The DRAM cache is a critical piece of component that reduces writes to NAND, thereby increasing the life time, and also improves performance. Eliminating the cache will affect performance and increase the writes to NAND – coupled with inferior grade NAND, the threat becomes even greater. (Some models eliminate the DRAM cache but rely on a SLC cache – I don’t think this is ideal.) Since typical consumers often buy the lowest-priced component they can find, I foresee many people will have SSD troubles due to these low quality SSD.
Some of the DRAM-less SSD include:
- WD Green SSD
- SanDisk SSD Plus / Z400s / Z410
- Transcend SSD360S
- OCZ TL100
SSD Endurance and Write Speed Slowdown / Degradation
Computer enthusiasts already know that flash and SSD have limited lifetime in form of write cycles, so naturally there are worries about SSD endurance. However, for most people, a variety of SSD issues can come up as described in this article, before one can use up the endurance of SSD drives using good MLC (or even SLC) NAND chips. For real-world test results, read this Xtreme Systems thread and this Tech Report SSD Endurance Experiment. TLC has even lower endurance, unfortunately.
A related problem is that some manufacturers opt to put the SSD drives in a degraded mode that makes them perform much slower, once a write limit is reached. To make it worse, generally users have no way to reset it, not even doing a secure erase or letting the drive idle for days will recover the lost performance. Although not restricted to TLC SSD, it is probably common for TLC SSD to employ such a design due to inherent low endurance of TLC.
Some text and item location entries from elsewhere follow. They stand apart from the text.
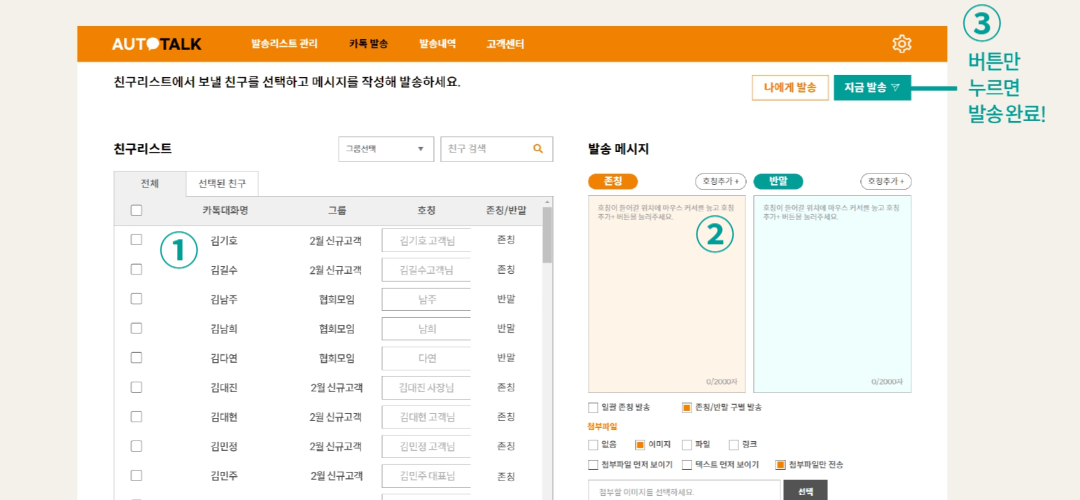The height and width of the screenshot is (500, 1080).
Task: Open the 발송내역 menu
Action: click(x=437, y=44)
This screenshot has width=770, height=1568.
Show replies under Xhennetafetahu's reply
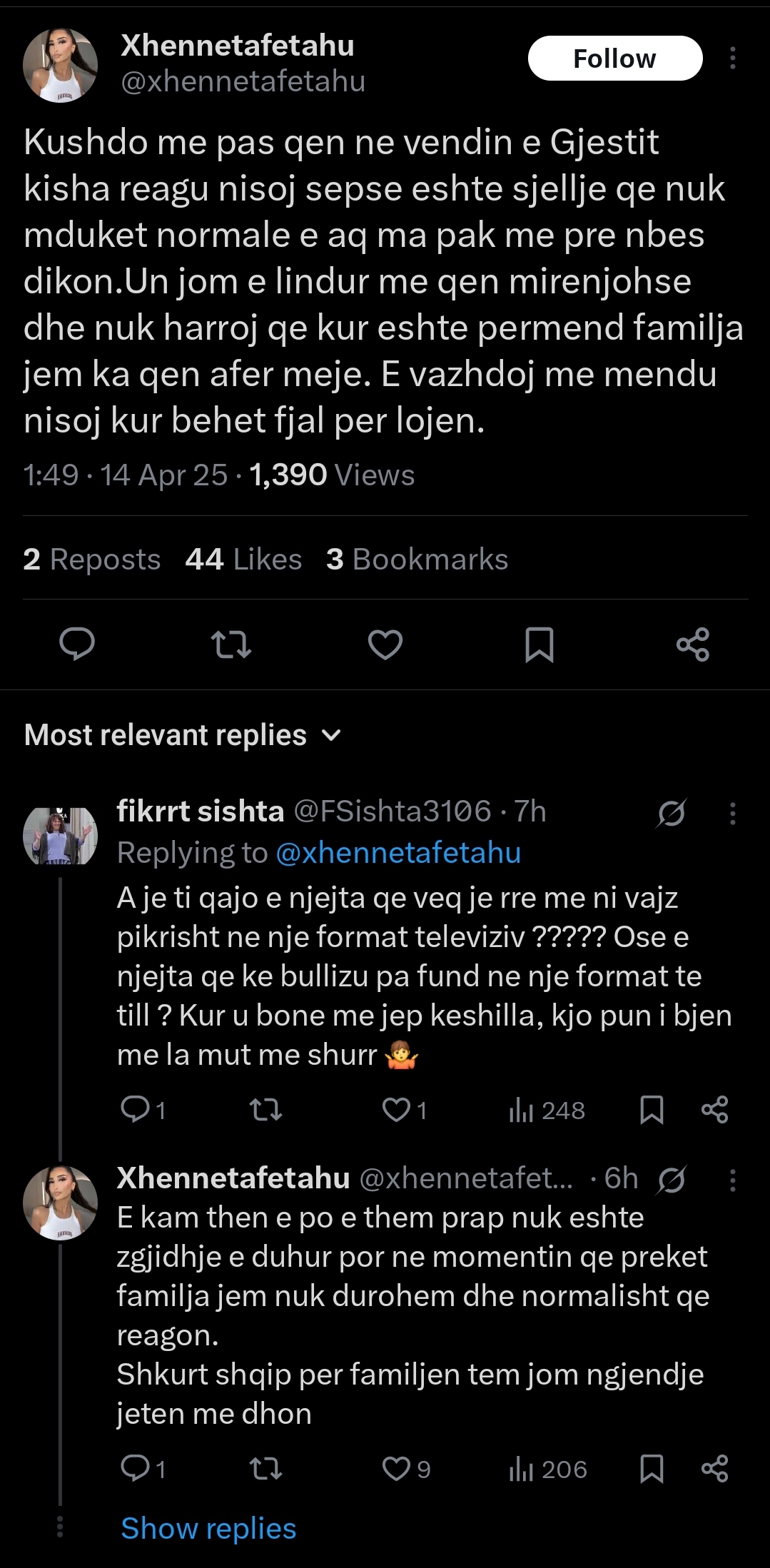click(x=208, y=1528)
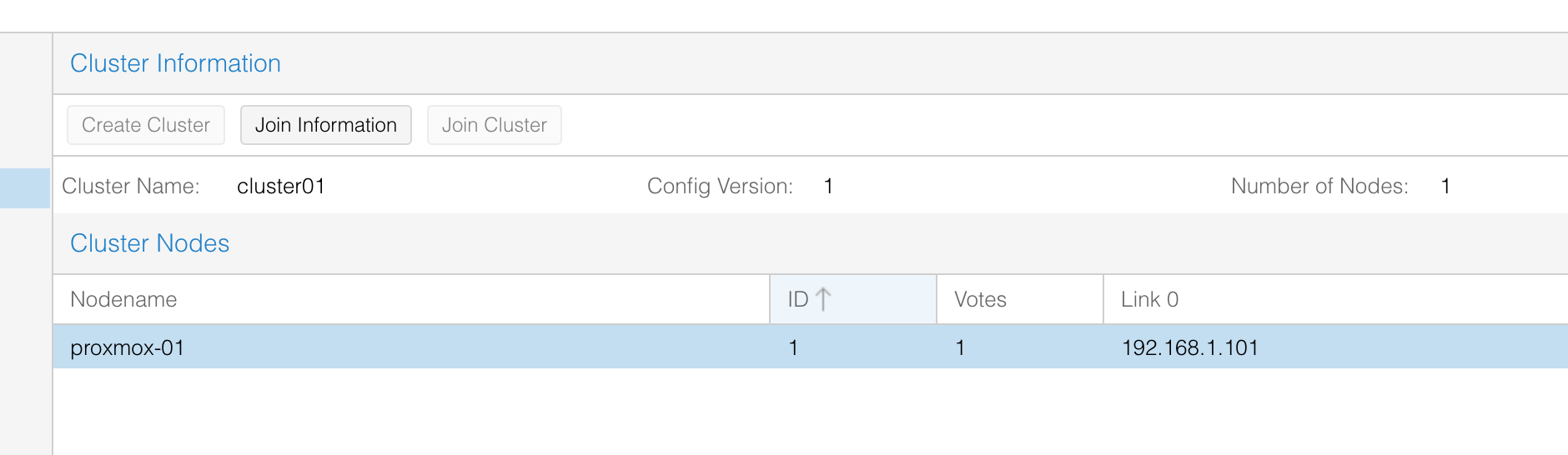The height and width of the screenshot is (455, 1568).
Task: Click the Config Version value
Action: click(828, 186)
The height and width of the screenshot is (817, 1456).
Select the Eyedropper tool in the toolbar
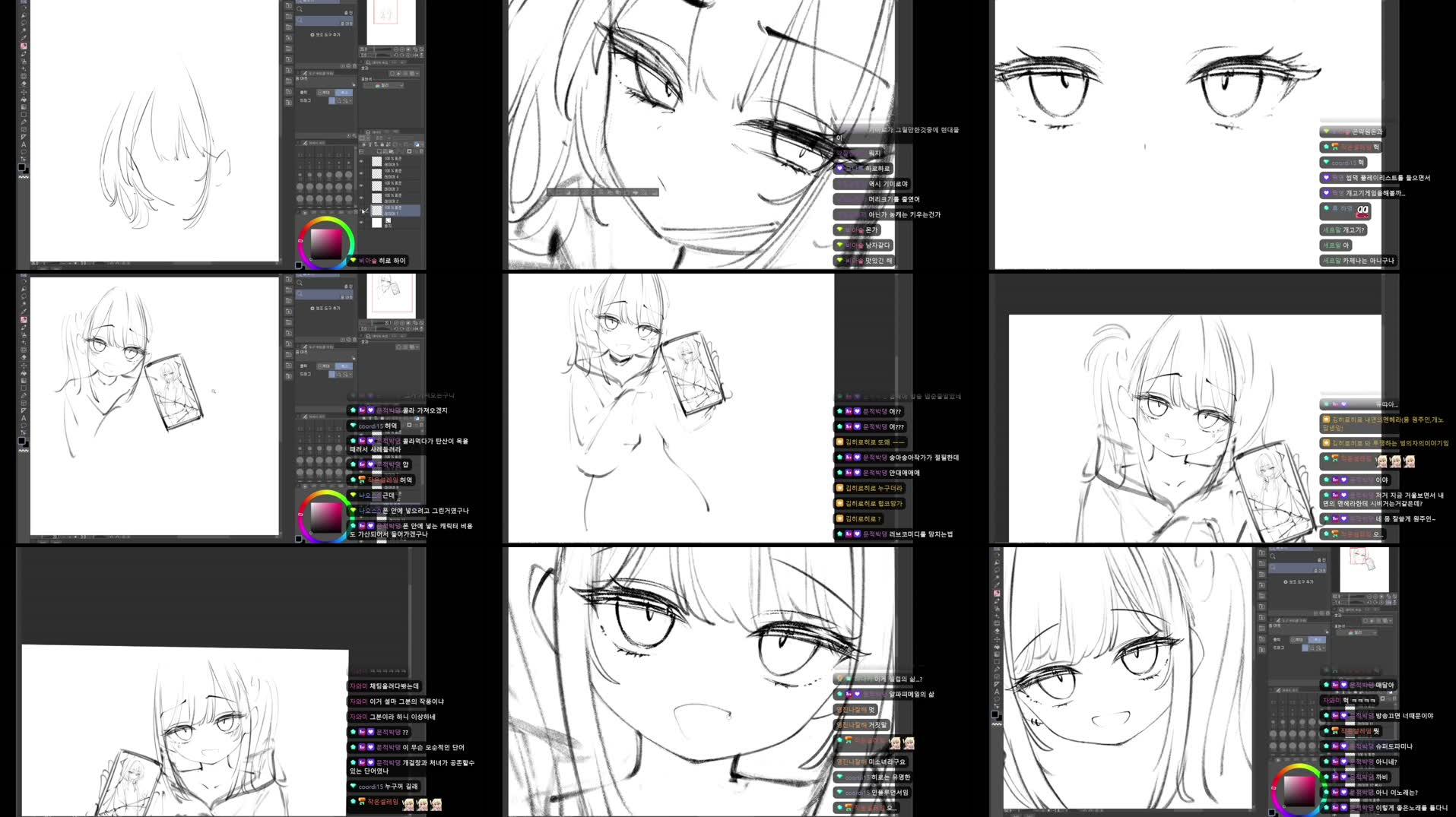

- Kingston SSDNow V300 SSD: It renders itself useless after writing a certain amount due to a “feature” known as Drive Life Protection.
- OCZ Trion 150: Write speed is limited after reaching the rated amount of write, e.g. 30TB for 120GB drive.
- Plextor M7V: 128GB model write speed is limited after writing about 60TB.
TLC SSD Read Speed Slowdown / Degradation
It is common knowledge that SSD slows down over time, so many reviews attempt to test steady state performance after stressing the drives. However, with TLC there is an additional, much more serious and non-obvious slowdown. In particular, Samsung 840 EVO is notorious for slowing down 10x. Firmware updates could not solve it completely. The way that Samsung deals with the 840 EVO slow down is to have the SSD rewrite the old data – that means the already low TLC endurance is further stressed by invisible background rewriting.
This type of slowdown occurs with old data – not newly written data. Since benchmark tests typically write new data to an SSD, this problem is not detectable by usual benchmark tests and therefore not discussed in ssd review articles. The proper benchmark for detecting TLC old data read speed slow down is SSD Read Speed Tester.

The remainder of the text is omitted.